Neither Kelowna city council nor its planning staff liked a proposal to build two hotels at the corner of Highways 33 and 97 when it came before them last summer.
That plan called for all the buildings to be set back on the lot and all the parking to be out front at the corner of the two busy highways.
But a revamped plan, which moves the buildings closer to the street and even calls for a 16-story residential tower to be added to the site in the future, had no problem finding support from council Monday.
Council approved a development permit for the first phase of the three-phase project, a plan to build a six-storey Marriott Courtyard hotel on the site.
The second phase, expected to follow the first about a year later, will see a second six-storey hotel added. Currently, the residential owner, a possible phase three, has yet to have plans drawn up for it, say city planners.
Last summer, the two-hotel proposal was rejected by council because nearly all the parking was proposed for the front of the buildings, right up to and along the very busy, and highly visible corner, considered by some on council as a northern gateway into the city.
So the proponent, with the help of city staff, went back to the drawing board and on Monday council was presented with a new plan that city staff say is more in keeping with development permit guidelines for properties along Highway 97 in the city’s Official Community Plan.
“There is a stronger street presence and the the overall layout is better,” said Coun. Tracy Gray in supporting the development permit.
She wasn’t alone in praising the reworked plan.
Mayor Colin Basran said it was hard to say no to the proposal last June given the investment the developer was making in the community. But he praised the redesign, noting it will now see higher density on the site, something he likes.

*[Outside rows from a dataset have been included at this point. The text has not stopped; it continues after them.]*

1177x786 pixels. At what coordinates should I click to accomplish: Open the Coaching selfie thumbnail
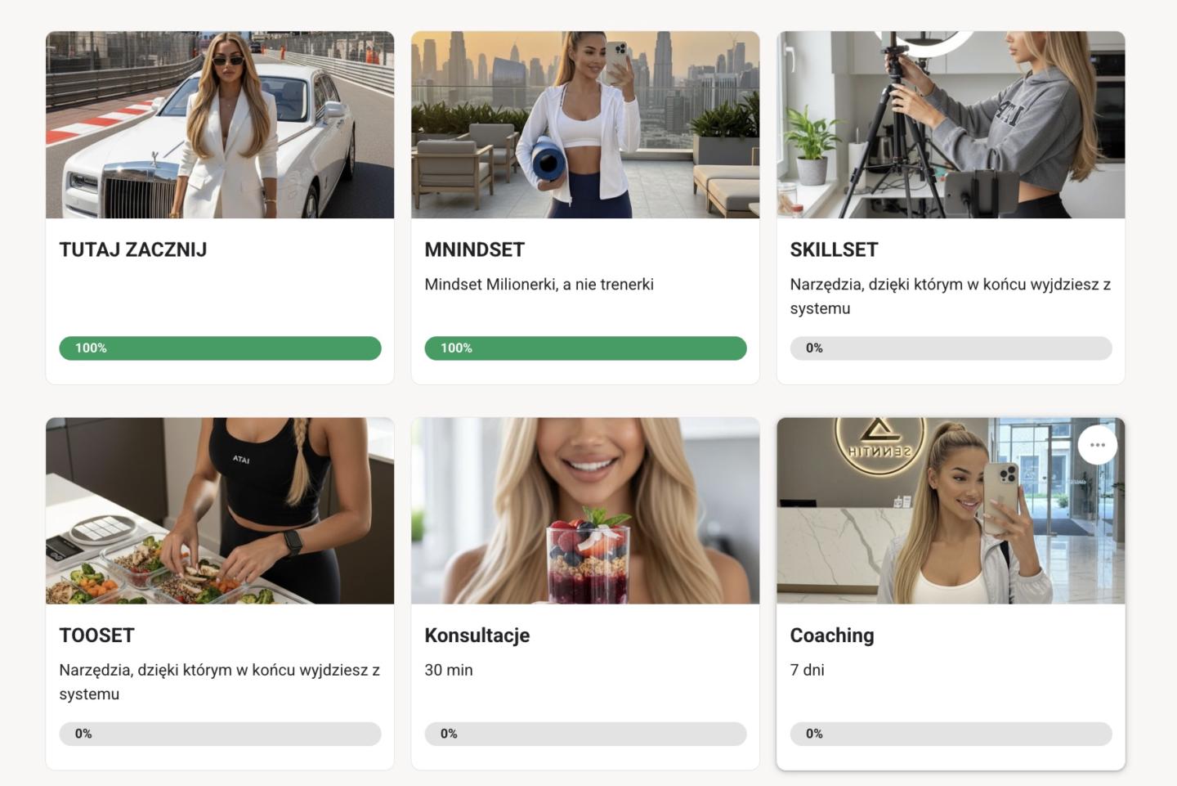pyautogui.click(x=951, y=511)
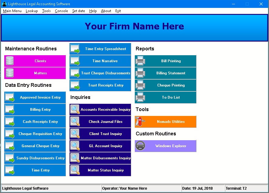Viewport: 269px width, 193px height.
Task: Click the steering wheel icon for Windows Explorer
Action: point(140,146)
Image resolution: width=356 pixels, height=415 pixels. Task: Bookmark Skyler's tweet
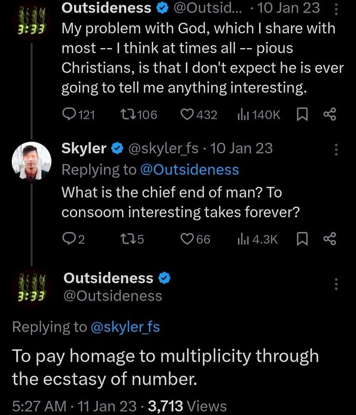tap(302, 239)
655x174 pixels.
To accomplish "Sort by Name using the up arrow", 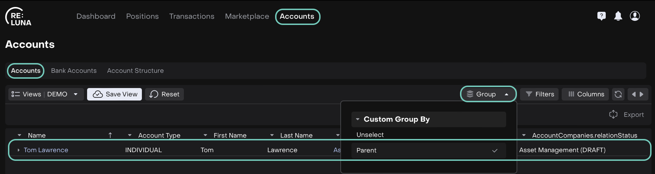I will (x=110, y=135).
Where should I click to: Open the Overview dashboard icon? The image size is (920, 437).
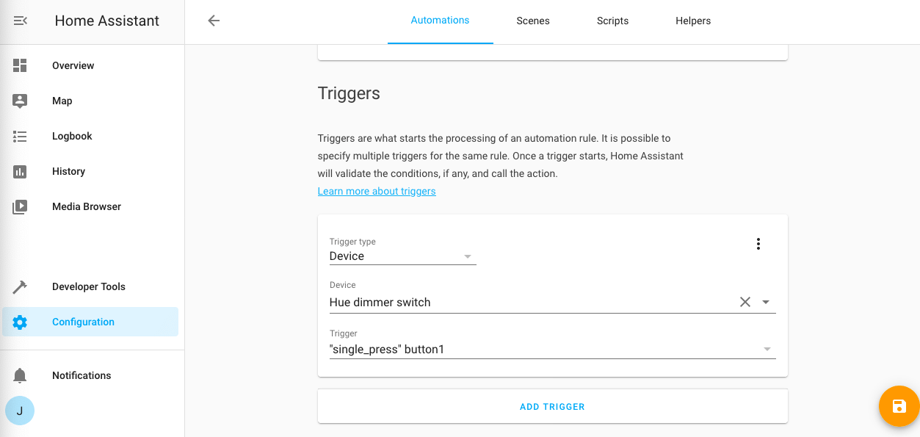(20, 65)
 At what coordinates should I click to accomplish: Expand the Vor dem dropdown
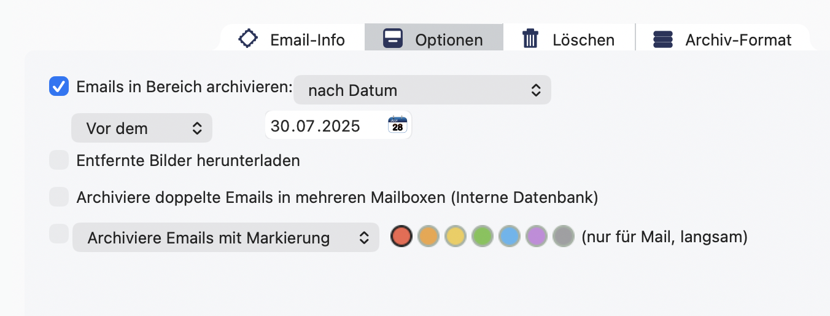[142, 128]
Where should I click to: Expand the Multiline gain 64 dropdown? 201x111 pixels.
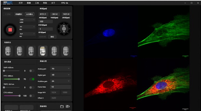click(x=60, y=81)

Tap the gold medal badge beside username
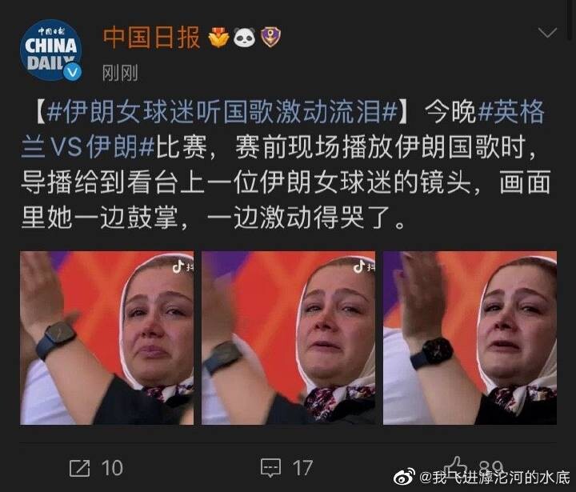coord(218,38)
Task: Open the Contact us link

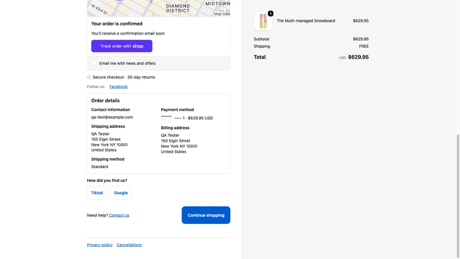Action: tap(119, 215)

But while it won support from a majority on council, not all councillors were as high on the new look.
Coun. Brad Seiben said he did not feel the rearrangement of the buildings on the site was an improvement. He liked the previous configuration, with the two hotels set farther back and the parking lots running up to, and along, both the Highway 33 and 97 frontages of the property.

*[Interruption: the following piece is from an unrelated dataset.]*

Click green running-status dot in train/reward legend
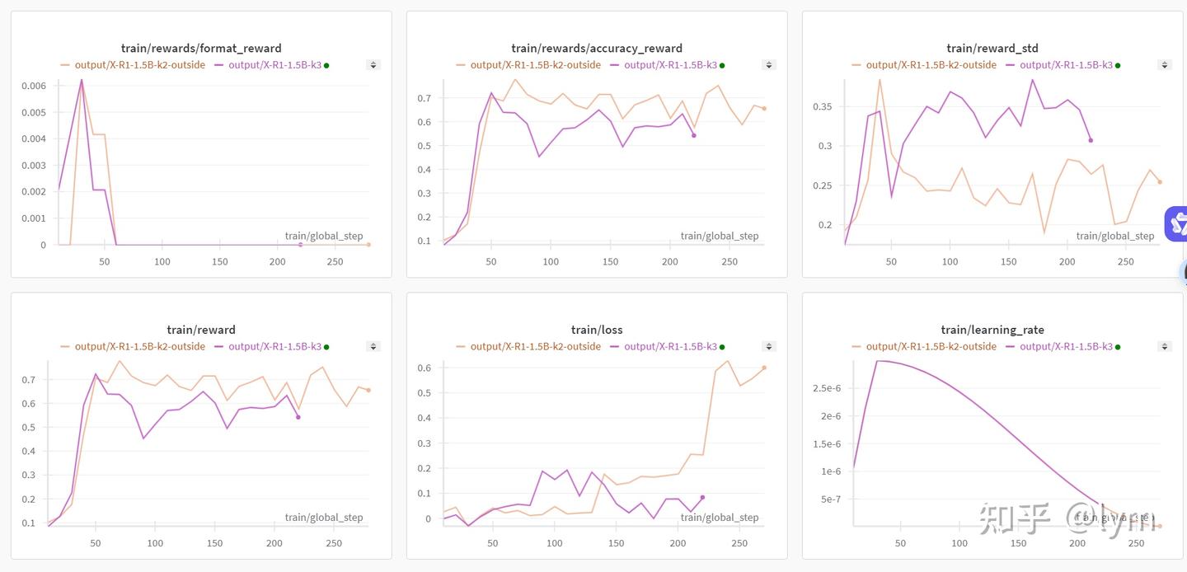Image resolution: width=1187 pixels, height=572 pixels. click(x=326, y=347)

“I appreciate the application coming back but I thought the original was a much better layout,” he said.
The first hotel will have 120 rooms and will form the shorter part of a larger L-shaped building once the second phase is complete. The longer part of the L, running along Highway 33, will be the second hotel.
The future residential tower, a possible phase three of the project, would be built alongside the Highway 97 frontage.
There would also be landscaping features at set entrance points to the site at the corner, which Coun. Luke Stack called an “iconic” corner in the city.
Coun. Maxine DeHart,who works for the nearby Ramada Hotel excused herself from the discussion and vote for a conflict and Coun. Charlie Hodge was absent.
The two new hotels are just a few of several new ones planned for the city over the next few years, including a 24-story “iconic” elliptical-shaped tower downtown at the foot of Queensway and a proposed new hotel at Enterprise Way and Spall Road.